Camera: same megapixels, better focus
Yes, the iPhone 6 still features an 8-megapixel camera. It's still got an aperture of f/2.2. But Apple says there are still deeper changes to discover, like new "Focus Pixels" that "provide the sensor with more information about your image, giving you better and faster autofocus." The iPhone is also gaining optical image stabilization to negate your unsteady grip — though only on the larger iPhone 6 Plus. And the video camera now records 1080p footage at 60fps, takes better slo-mo, adds HDR video, and for the first time can capture time-lapse videos. As always, the photo samples that Apple showed off today looked great. Apart from Nokia's flagship Lumias, few phones have been able to touch the iPhone 5S when it comes to photo quality and getting the shot right without extra fuss, so Apple has every incentive to preserve that sterling reputation with iPhone 6. Clearly the company sees no reason to drastically overhaul what's not broken.
There are of course more new features in the iPhone 6. Apple Pay could radically change mobile payments if it's everything Apple claims it to be. Other returning items like Touch ID have been copied by competitors (hi Samsung) with mediocre results.
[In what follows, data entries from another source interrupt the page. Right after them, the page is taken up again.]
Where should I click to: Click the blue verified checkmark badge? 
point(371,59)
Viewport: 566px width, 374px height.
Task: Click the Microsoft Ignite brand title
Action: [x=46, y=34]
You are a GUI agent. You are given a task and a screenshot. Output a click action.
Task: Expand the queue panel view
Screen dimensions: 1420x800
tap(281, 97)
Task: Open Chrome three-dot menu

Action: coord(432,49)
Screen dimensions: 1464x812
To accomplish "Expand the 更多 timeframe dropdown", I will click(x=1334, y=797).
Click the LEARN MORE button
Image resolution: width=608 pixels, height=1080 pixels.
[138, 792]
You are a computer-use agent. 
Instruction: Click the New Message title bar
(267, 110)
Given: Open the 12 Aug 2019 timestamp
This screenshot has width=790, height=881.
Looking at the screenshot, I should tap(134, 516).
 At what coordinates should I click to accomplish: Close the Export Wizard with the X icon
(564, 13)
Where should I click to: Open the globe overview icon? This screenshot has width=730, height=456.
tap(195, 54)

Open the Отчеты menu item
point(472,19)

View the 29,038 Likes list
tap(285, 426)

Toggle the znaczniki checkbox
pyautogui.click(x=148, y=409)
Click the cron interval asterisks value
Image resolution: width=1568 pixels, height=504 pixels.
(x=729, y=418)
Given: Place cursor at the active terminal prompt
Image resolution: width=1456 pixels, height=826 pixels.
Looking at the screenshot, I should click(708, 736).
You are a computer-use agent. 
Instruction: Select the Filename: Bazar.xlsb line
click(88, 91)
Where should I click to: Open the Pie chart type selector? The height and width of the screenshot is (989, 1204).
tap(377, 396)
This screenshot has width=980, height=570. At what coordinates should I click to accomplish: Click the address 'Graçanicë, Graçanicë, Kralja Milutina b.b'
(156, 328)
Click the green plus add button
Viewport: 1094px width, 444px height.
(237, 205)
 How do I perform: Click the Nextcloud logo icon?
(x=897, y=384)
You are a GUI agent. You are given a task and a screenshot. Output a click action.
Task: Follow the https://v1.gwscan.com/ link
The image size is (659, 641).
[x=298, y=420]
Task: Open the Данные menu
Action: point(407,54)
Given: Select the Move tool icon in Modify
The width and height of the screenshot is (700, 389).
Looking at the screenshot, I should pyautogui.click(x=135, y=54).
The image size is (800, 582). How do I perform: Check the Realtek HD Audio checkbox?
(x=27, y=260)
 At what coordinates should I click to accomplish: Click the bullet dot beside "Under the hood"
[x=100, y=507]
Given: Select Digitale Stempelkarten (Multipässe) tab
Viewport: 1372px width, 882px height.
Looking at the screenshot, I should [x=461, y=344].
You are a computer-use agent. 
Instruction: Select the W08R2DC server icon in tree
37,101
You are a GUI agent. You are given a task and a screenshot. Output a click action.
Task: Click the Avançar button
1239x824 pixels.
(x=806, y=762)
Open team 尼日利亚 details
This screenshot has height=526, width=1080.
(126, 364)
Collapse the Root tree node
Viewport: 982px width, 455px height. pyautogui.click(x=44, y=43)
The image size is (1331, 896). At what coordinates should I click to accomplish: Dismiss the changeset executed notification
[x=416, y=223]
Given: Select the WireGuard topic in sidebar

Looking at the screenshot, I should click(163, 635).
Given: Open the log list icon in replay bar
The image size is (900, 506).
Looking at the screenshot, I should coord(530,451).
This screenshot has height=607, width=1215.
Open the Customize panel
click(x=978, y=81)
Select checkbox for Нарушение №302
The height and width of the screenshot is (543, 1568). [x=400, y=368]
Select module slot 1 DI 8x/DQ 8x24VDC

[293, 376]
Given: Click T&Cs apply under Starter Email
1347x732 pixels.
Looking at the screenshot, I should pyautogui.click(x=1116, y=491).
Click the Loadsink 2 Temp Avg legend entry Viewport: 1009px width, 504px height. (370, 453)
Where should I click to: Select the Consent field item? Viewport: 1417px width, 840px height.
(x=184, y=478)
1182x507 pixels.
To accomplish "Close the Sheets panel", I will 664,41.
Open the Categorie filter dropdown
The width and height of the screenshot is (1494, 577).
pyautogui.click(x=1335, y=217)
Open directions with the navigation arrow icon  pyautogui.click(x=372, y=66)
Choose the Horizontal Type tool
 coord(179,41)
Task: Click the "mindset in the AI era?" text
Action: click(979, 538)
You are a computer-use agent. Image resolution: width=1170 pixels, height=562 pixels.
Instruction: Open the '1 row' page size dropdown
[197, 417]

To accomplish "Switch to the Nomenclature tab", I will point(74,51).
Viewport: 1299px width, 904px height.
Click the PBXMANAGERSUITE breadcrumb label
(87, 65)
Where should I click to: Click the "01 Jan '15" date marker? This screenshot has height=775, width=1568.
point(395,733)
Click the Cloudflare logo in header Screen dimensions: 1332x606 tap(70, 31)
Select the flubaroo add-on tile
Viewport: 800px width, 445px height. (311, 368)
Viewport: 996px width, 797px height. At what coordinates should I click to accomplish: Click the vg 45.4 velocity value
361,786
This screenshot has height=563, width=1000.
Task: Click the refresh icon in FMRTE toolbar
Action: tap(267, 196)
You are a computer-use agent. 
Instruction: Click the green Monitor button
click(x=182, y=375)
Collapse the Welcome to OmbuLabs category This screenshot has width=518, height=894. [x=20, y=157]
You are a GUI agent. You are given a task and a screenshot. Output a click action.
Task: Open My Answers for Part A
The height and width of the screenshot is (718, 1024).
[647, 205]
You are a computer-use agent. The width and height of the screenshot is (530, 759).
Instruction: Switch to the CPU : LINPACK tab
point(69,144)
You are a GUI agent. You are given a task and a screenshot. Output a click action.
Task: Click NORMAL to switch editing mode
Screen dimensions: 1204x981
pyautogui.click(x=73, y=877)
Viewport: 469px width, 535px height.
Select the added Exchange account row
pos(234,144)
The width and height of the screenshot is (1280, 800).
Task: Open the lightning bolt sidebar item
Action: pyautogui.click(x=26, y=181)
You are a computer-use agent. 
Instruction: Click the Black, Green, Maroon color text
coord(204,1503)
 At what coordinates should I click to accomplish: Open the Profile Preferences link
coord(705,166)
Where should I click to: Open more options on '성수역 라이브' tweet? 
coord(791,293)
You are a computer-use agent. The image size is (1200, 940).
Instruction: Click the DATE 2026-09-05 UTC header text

And then there's the pending Apple Watch / Android Wear battle that will play out beginning next year. But right now, looking at hardware alone, Apple has presented two new compelling products in the iPhone 6 and iPhone 6 Plus. And iOS 8 fills many holes (i.e. better communication between apps) that previously pushed some users to Android.
Still, iPhone 6 and its bigger brother don't blow the competition away based purely on specs. If the LG G3, Galaxy S5, or new Moto X were appealing to you yesterday, they probably still are today. One thing's clear: smartphone makers — Apple included — are all building the best products we've ever seen. In 2014, $199 can buy you a truly fantastic product, regardless of which side you stand on. Apple, sure as ever, thinks it's put together a complete package that rivals can't beat. Come next weekend, we'll have a better idea of whether consumers have once again been convinced.